Бригитта. Зачем же он медлит, м-р Бирд?
Бирд. Неисповедимы пути провидения.
Бригитта. А может быть — мы одни? Мы люди? Может быть, потому нам так трудно?
Бирд. Бог да сохранит вас от таких мыслей, мистрис Клейполь. Вы действительно больны.
Бригитта. Может быть, мы одни? И все-таки победим? И создадим чертог любви? О! слава нам тогда. Или потонем во мраке? Но и тогда слава тем, кто искал правды и боролся за нее.
(Шум.)
Бригитта. Что это там?
(Входит Айртон, Мафусаил и два солдата. Мери, закутанная в плащи и шали. С нею Бетси и младшая Елизавета.)
Айртон.

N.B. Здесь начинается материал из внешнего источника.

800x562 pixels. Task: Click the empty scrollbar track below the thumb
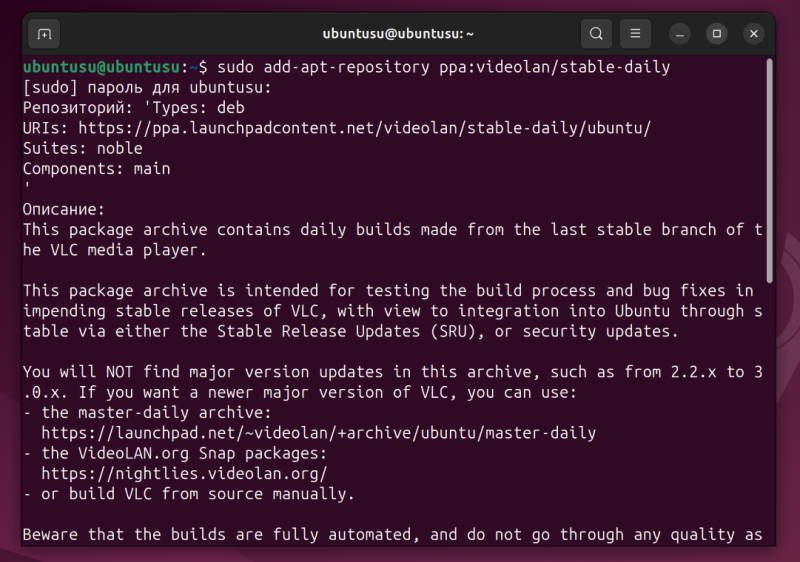click(x=769, y=420)
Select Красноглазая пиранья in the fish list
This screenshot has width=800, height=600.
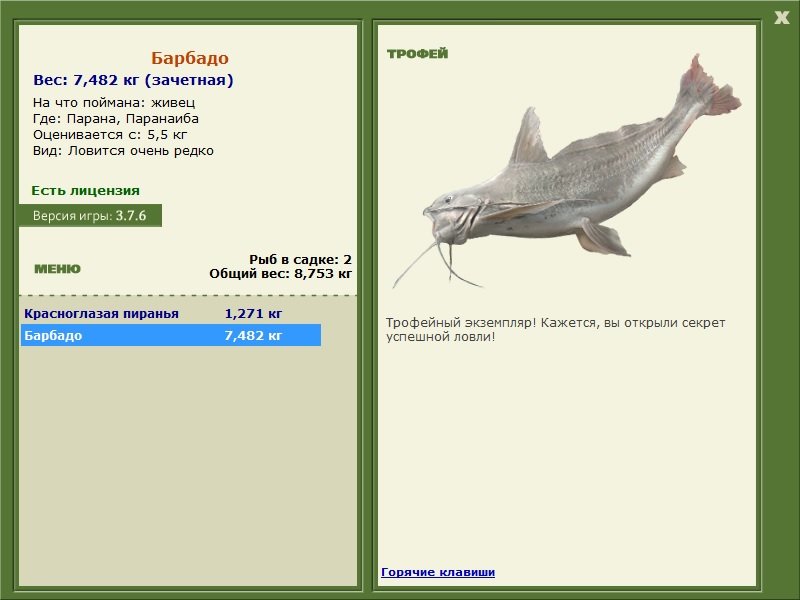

Садись, Мери. Раздевайся. Бригитта, Бетси, помогите сестре. Рассказывай, старик, как все это было.
Мафусаил. По приказу я выехал сюда с леди Фокенберг из замка. Нас было четверо. По дороге в лесу, милях в двух от замка на нас напали. По-моему это были люди Сеймура. Они кричали: ‘Король и Сеймур’. Их было много. Начали рубиться. Я заметил, что какой-то негодяй схватил за узду лошадь леди и погнал в лес. Я за ним. На выстрелы из Фокенберга выслали выручку, и похитители оказались между мною и ею. Мы порядочно потрепали его, и он сдался. Мы приволокли его сюда. Он сильно ранен. Ему разрубили лицо саблей, и у него пуля где-то в боку. Леди приказала его положить на лошадь и привезти сюда. Леди умно сделала. Вы можете распросить его, быть-может, что-нибудь узнаете.

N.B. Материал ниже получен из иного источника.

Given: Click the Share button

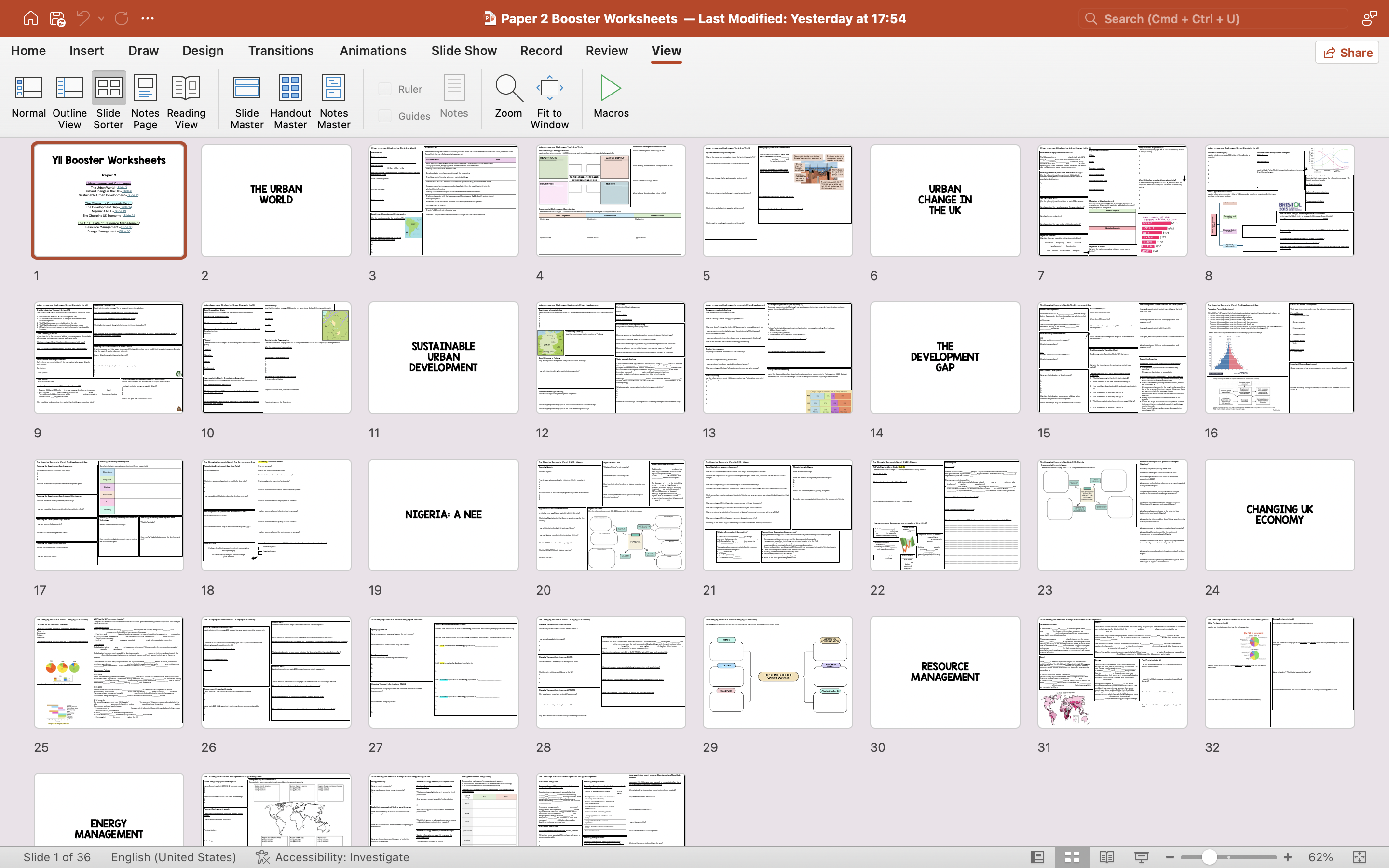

Мери. Бригитта, Бригитта… О, я едва прихожу в себя от усталости… я так потрясена. Бригитта, подойди же ко мне… ближе, ближе. А вы отойдите. Бригитта, мне страшно догадаться, но мне кажется, что этот раненый — твой муж. Ты должна спасти его.

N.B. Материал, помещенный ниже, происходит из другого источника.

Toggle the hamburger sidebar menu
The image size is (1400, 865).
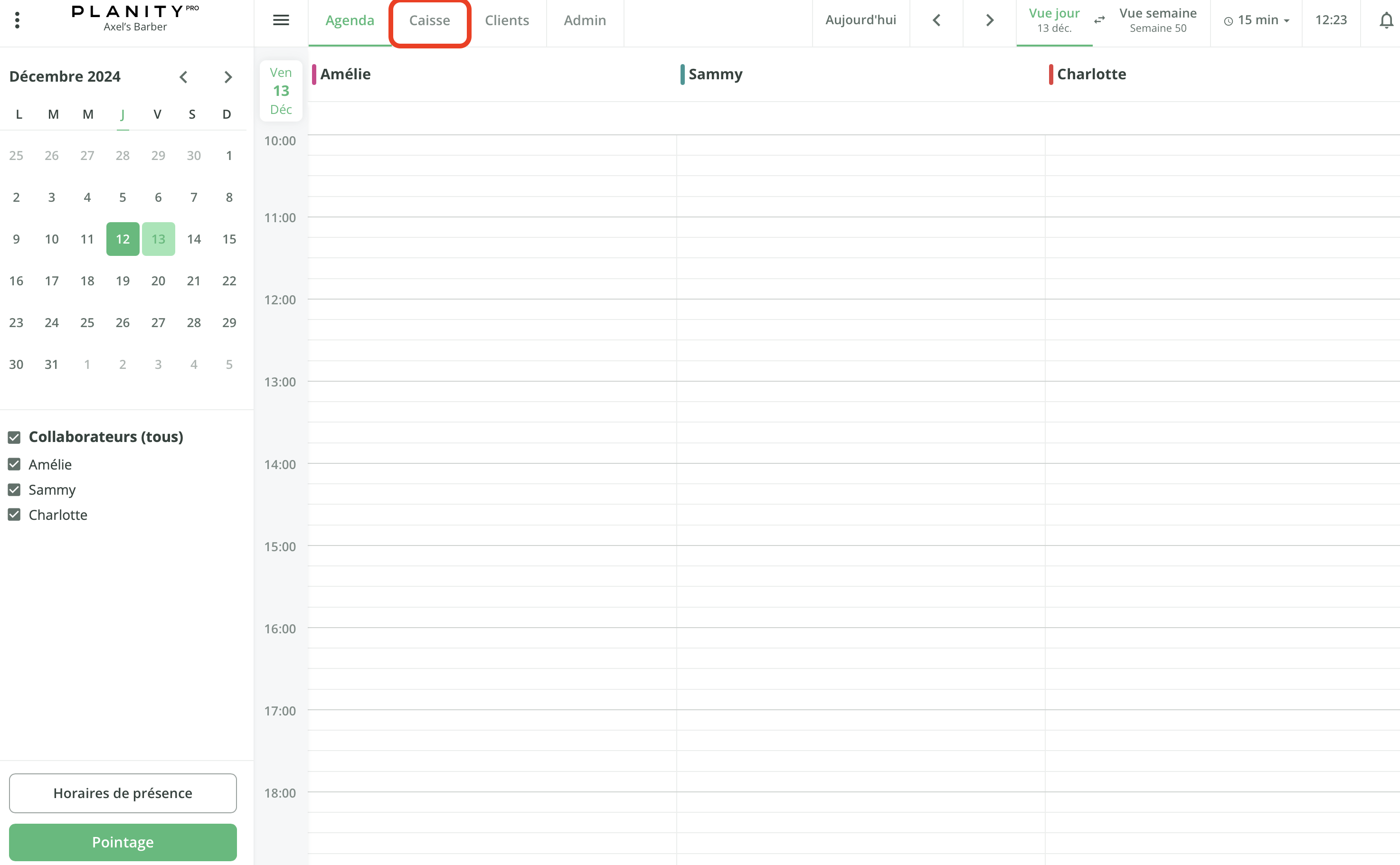point(280,20)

Айртон (не слышавший всего этого). Я пойду допросить его, если он еще может говорить.
Мери. Его оставили на дворе.
Бригитта. Там холодно. Несите его сюда, Здесь топится камин.
Айртон. Что за фантазия.
Бригитта. Айртон, я скажу тебе правду: Мери утверждает… Мери показалось, что это… что это — Клейполь.
(Молчание.)
Айртон. Это может быть… Мерзавец ушел к кавалерам! Это похоже на него. Так, так: он хотел похитить Мери. О, негодяй!
(Солдат вводит раненого, который едва держится на ногах. Усаживает его в кресло.)
Айртон (зажег свечу и подносит ее к его лицу). Негодяй! Твоя повязка не мешает мне узнать тебя. Негодяй!
Клейполь. Ох! Не ругайтесь, Айртон… Я околеваю… Я околеваю… А! вся семья. Бригитта. Вот она… Она предсказала мне скорую смерть летом… и я не дожил до зимы. Проклятая ворона. Она предсказала мне муки ада. О! Вот чего я боюсь! Ах, я боюсь, мистер Бирд, мук ада! Скажите, нельзя ли поскорей исповедаться? Скажите, что надо сделать, что надо сделать… м-р Бирд. Вы праведник божий… научите.
Бирд. Ты погиб. Изменник, разбойник, ты не найдешь прощения. О покаянии надо было думать раньше.
Клейполь. Видите, какие злые священники… А этот еще интепендент. Кто исповедует меня, кто? Бригитта, ты пророчица, ты святая, исповедуй меня поскорей. Я сейчас умру. Отпусти мне скорей мои грехи. Я уж вижу огонь преисподней… Дым, дым… Я боюсь… Слышишь… как я говорю… зубы стучат. Бригитта!
(Бригитта подходит к нему, склоняется над ним и говорит тихо.)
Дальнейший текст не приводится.